Posted: Sun Nov 16, 2014 1:01 pm
by TinfoilPhono
Not a phonograph, but I think the mechanical complexity of this marvel will appeal to any phonograph collector:

Albert Michelson's Harmonic Analyzer.

Four videos, well worth 20 or so minutes of your time. I don't understand any of the math, but they did a terrific job of explaining every element of the mechanics. I wish I could do such a clear and detailed breakdown on some of the more complicated coin-op phonographs.

My nephew sent this link to me. He is a computer geek who never finished high school but earns far more than I do....... It's a whole new world out there. But it always pleases me when someone like him, who grew up with electronics, can become fascinated by what was accomplished a century ago purely by mechanical means.

If not for me, he probably wouldn't even know that music was ever recorded or reproduced without computers.

Re: Amazing machine

Posted: Sun Nov 16, 2014 3:45 pm
by Bruce
Thanks for the link.
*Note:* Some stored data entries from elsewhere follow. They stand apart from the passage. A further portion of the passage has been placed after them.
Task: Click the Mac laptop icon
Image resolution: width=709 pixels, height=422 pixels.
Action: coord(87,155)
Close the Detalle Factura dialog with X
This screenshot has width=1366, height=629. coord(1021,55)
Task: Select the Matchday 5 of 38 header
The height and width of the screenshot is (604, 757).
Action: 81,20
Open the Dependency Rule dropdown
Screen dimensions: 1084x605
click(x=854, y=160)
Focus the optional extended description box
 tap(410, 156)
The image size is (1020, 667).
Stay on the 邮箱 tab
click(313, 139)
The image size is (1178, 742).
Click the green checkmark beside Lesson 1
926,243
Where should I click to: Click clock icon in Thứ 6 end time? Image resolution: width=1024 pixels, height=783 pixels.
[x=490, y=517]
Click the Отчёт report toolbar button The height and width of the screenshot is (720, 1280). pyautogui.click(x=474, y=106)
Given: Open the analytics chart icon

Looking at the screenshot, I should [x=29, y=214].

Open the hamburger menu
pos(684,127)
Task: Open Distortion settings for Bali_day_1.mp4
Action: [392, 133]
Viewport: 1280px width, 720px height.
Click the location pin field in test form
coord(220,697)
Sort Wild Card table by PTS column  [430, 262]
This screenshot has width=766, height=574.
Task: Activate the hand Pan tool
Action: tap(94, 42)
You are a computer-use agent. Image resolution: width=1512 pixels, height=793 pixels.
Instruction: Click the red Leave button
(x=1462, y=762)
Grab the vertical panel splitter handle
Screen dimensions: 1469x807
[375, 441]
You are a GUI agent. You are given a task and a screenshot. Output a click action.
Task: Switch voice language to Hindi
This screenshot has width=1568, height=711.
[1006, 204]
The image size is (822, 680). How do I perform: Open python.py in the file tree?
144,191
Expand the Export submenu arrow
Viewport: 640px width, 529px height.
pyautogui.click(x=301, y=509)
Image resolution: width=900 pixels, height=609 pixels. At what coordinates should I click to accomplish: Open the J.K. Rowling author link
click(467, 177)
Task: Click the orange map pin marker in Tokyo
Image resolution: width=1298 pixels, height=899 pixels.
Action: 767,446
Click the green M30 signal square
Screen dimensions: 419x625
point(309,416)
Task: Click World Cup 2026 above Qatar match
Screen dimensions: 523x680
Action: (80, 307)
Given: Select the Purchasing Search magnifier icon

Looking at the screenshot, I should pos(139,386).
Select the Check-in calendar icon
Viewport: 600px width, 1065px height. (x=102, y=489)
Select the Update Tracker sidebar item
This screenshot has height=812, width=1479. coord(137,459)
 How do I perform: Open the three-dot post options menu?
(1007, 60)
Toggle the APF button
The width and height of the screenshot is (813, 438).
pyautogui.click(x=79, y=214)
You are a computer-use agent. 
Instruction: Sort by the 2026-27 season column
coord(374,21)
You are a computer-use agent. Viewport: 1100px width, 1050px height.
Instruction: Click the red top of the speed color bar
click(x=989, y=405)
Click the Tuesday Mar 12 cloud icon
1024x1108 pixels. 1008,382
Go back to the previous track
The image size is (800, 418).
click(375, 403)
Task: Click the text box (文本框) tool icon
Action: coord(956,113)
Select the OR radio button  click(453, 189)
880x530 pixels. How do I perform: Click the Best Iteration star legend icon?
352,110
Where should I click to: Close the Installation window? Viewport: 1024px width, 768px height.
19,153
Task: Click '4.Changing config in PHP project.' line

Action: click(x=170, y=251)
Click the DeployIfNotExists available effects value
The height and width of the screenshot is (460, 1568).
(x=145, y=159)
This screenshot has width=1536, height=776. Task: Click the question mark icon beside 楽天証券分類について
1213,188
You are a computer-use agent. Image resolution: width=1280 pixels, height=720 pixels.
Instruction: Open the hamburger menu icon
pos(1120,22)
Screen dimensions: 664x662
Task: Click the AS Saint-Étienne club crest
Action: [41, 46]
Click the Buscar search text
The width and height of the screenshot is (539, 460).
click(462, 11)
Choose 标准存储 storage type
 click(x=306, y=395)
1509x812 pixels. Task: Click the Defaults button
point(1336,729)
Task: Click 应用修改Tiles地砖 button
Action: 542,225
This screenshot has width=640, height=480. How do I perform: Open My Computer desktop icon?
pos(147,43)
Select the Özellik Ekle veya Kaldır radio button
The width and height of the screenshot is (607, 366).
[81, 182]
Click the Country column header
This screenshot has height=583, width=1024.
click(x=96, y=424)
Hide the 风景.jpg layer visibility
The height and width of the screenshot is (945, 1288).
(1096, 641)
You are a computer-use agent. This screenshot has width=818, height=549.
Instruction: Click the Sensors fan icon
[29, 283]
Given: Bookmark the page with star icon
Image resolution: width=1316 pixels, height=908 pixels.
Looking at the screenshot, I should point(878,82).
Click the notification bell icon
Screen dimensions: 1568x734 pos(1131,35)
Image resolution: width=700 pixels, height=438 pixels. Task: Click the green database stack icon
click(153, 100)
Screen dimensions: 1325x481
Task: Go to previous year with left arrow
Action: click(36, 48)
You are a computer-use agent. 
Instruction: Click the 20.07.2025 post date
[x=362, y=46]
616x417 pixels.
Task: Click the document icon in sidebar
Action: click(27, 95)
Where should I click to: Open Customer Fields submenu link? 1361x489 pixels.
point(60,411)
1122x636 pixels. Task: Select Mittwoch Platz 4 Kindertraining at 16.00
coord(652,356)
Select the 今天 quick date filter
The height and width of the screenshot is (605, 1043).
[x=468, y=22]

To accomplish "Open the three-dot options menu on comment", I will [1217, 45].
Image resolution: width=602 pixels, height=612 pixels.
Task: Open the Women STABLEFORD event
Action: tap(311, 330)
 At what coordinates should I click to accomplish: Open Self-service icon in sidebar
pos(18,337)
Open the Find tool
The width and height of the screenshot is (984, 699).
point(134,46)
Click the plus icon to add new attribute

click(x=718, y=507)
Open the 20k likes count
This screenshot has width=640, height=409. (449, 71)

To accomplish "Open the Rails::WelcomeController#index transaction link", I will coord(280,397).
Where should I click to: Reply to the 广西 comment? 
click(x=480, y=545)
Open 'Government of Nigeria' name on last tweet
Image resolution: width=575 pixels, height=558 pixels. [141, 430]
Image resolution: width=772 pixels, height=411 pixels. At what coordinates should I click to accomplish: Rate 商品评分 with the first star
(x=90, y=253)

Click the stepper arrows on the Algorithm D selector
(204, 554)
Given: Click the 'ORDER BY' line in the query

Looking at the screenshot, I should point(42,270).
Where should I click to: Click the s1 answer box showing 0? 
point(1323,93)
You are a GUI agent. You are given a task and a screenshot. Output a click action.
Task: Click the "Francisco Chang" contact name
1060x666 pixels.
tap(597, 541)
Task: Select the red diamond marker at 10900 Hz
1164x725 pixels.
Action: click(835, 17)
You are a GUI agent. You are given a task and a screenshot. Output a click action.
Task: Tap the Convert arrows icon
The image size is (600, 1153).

You are right it would be amazing if this Engineer Guy could produce a similar video explaining the more complicated phonographs.

I must admit though my head hurt watching his videos until I gave up trying to follow the logic and just enjoyed the explanation of the mechanics.

Bruce

Re: Amazing machine

Posted: Sun Nov 16, 2014 5:23 pm
by Uncle Vanya
I remember Dr. Bob Shankland ( Case School of Applied Science, '29) , who was Dayton Miller's successor as head of the Physics Department at Case telling of the days when all Juniors in the department had to undergo a year of torture performing the Fourier transforms on the wave forms produced in Miller's Phonodeik laboratory. Professor Milller died in 1941, while Shankland was at Ryerson working n the Manhattan Project. Unfortunately most of Dr. Miller's acoustical laboratory, including two of his three Harmonic Analyzers, his little Midmer-Losch pipe organ, the Phonodeiks, the Koenig tuning forks, and his collection of sixteen-hundred-forty-six horns of various sizes and shapes was scrapped for the War Effort before Shankland could intervene.

Re: Amazing machine

Posted: Sun Nov 16, 2014 6:46 pm
by phonogfp
That's a fascinating machine. I know virtually nothing of higher mathematics, but I'm forwarding this link to my son (who initially majored in Aerospace Engineering at Case). Maybe the video will awaken his thus-far dormant love of machinery!

I'm also betting that there was a simple tool to calibrate the notches on the Cylindrical Gears. A long piece of spring steel would do the trick! :)

George P.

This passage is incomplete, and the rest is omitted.